**What is being asked**
Report, as a number alone, how many lines below contain the string "will".

Stored data entries:
----------------

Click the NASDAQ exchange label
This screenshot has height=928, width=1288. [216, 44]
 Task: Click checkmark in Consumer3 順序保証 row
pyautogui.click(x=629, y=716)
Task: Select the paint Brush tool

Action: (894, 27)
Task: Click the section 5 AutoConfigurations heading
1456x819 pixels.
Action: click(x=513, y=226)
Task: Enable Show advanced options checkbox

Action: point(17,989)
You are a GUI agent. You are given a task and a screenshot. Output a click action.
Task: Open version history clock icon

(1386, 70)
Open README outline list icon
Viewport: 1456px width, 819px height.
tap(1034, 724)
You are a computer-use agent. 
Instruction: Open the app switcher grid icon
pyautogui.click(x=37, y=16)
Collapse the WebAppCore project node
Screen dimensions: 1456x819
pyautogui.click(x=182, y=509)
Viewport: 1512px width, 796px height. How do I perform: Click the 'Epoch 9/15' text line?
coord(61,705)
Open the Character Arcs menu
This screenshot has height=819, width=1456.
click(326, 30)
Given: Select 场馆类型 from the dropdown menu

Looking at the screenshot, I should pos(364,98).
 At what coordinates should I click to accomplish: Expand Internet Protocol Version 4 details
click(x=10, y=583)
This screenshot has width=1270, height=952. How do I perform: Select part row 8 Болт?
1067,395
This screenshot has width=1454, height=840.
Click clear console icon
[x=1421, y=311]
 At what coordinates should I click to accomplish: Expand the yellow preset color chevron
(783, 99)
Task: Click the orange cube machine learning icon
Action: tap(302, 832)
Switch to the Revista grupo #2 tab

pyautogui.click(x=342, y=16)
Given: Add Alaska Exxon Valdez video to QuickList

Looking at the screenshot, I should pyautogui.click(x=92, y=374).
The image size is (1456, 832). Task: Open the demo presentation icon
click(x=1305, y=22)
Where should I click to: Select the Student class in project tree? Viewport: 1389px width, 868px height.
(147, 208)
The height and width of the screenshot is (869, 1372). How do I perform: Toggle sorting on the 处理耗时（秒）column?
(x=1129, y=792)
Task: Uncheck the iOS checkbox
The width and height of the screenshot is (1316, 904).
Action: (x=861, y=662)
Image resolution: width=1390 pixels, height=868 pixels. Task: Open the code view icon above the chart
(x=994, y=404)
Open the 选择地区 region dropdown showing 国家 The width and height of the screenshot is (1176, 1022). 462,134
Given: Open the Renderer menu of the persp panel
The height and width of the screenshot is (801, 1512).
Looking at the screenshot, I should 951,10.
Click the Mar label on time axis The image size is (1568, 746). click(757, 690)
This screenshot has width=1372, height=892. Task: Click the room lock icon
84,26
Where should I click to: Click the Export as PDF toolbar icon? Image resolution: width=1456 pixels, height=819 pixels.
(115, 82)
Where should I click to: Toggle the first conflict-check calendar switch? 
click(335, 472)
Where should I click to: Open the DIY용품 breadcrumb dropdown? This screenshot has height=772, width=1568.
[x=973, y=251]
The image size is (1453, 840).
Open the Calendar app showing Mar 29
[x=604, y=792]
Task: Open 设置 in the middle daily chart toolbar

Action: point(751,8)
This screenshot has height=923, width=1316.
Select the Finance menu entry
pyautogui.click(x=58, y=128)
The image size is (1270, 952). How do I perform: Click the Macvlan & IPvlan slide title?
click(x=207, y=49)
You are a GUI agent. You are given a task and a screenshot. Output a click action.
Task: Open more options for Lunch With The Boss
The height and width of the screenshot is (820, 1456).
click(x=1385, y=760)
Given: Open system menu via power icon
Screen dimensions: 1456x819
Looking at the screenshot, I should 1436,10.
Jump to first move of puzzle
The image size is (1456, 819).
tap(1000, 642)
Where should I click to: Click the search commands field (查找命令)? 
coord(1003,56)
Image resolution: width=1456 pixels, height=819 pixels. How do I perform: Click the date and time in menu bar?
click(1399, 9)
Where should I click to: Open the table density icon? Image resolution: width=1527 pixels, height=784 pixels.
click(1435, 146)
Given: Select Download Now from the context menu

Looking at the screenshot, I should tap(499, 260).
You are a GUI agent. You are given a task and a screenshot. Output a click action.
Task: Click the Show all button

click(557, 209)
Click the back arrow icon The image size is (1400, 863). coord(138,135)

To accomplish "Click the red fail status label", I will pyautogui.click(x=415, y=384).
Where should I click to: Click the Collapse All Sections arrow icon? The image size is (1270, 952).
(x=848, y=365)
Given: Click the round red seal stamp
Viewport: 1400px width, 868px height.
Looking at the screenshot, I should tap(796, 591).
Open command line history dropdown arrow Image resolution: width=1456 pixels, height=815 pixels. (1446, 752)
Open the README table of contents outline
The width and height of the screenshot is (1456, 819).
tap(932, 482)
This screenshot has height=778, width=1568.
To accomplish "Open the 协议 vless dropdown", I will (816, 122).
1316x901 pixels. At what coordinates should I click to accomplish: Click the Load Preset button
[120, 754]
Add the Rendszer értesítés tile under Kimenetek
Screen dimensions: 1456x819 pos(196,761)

----------------

**Exercise result**
2